High goals for the 2004 Dakar Rally set by X-raid
The X-raid team on the hardest rally in the world. A start signal on 1. January 2004, the finishing flag on 18. January 2004 - between these dates lie over 11,000 kilometres of gravel tracks, rubble, sand as far as the eye can see and the challenge of the desert. For the second time the X-raid team will have two BMW X5s at the start of this, the hardest rally in the world.
The second year is always the most difficult. This is not just true of motor sport generally but particularly applies to the Dakar Rally, which many pilots and teams have already "experienced" in the fullest sense of the word. The team from Trebur (near Frankfurt/Main) wants to show that exceptions often prove the rule and they are already well acquainted with playing an exceptional role. Having already passed fiery initiation rites as a newcomer in the 2003 Dakar Rally with confidence; the X-raid team with Belgian pilot Grégoire de Mévius and Luc Alphand from France driving turbo-diesel BMW X5s established itself amongst the world's best with a stage-win, three second places and altogether 16 placements in the top five. For the troop of seven-nation team members this result created a stimulus and a challenge at the same time: the stimulus, to improve even more and the challenge, to go ever closer to their own limits.
X-raid has used the time since the 2003 Dakar for extensive further development, both technically and on the personnel side. As these four-wheel drive prototypes on a tubular framework are already well-equipped with approximately 270 HP strong BMW turbo-diesel engines (six aligned cylinders, three liter c.c., two turbochargers), special attention was paid to the development of improvements to the chassis. Thus the geometric set-up was precisely optimized, numerous shock absorbers were tested and the vehicle center of gravity lowered and improved. The success of these measures was shown during the course of the year: Luc Alphand shone with two victories (Baja Germany and Baja Espana Aragón) and Grégoire de Mévius came third in the UAE Desert Challenge. When questioned on the high expectations for the 2004 Dakar, sports director Weber explained: " The BMW X5 X-raid project has very good groundwork and that is the main attraction for me to collaborate here. The car has been continuously developed, the team structure optimized and we demand high standards from our work. With Grégoire de Mévius and Luc Alphand we have two successful drivers, who can compete with the works drivers at any time and also the team and the BMW X5s have proved their potential often enough in the meantime. Our goal is now to co-ordinate all the parameters so that an absolute optimum can be reached. It is certainly not reckless optimism, when I say that we want to be up at the front of the Dakar."

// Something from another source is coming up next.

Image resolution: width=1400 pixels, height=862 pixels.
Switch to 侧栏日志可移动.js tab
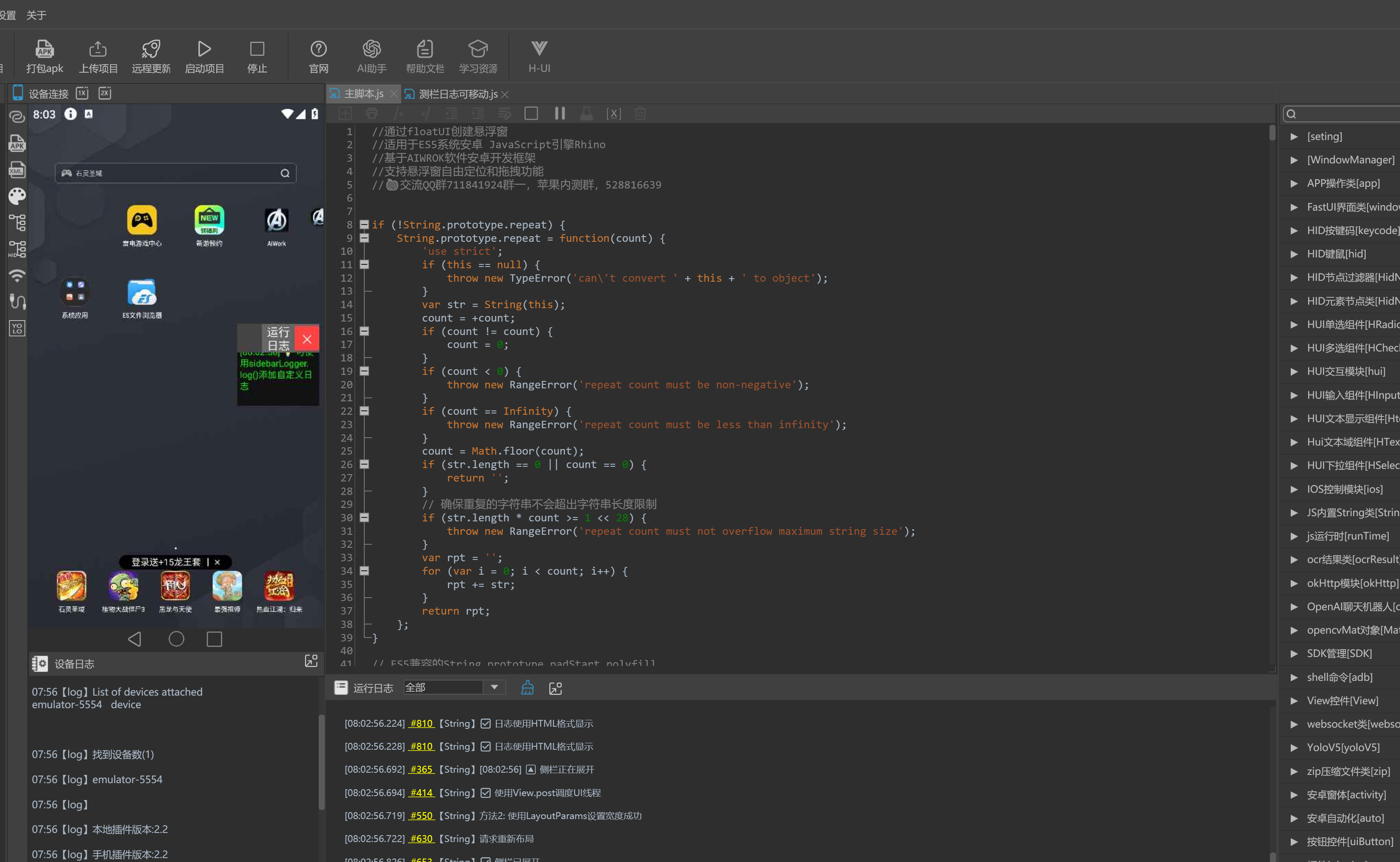pos(457,94)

Clever driving methods and flair will be in great demand with this 26th edition of the Dakar Rally over a length of more than 11,000 kilometers. 16 stages (two in Europe, 14 in Africa) offer material punishing distances over boulders, deep sand runways, difficult navigation and huge dunes, before the final flag falls in Dakar. For the X-raid team, as mentioned before, this offers both stimulation and a challenge simultaneously, and, as always, the racing driver's maxim also applies here: ' To finish first, you have to first finish '.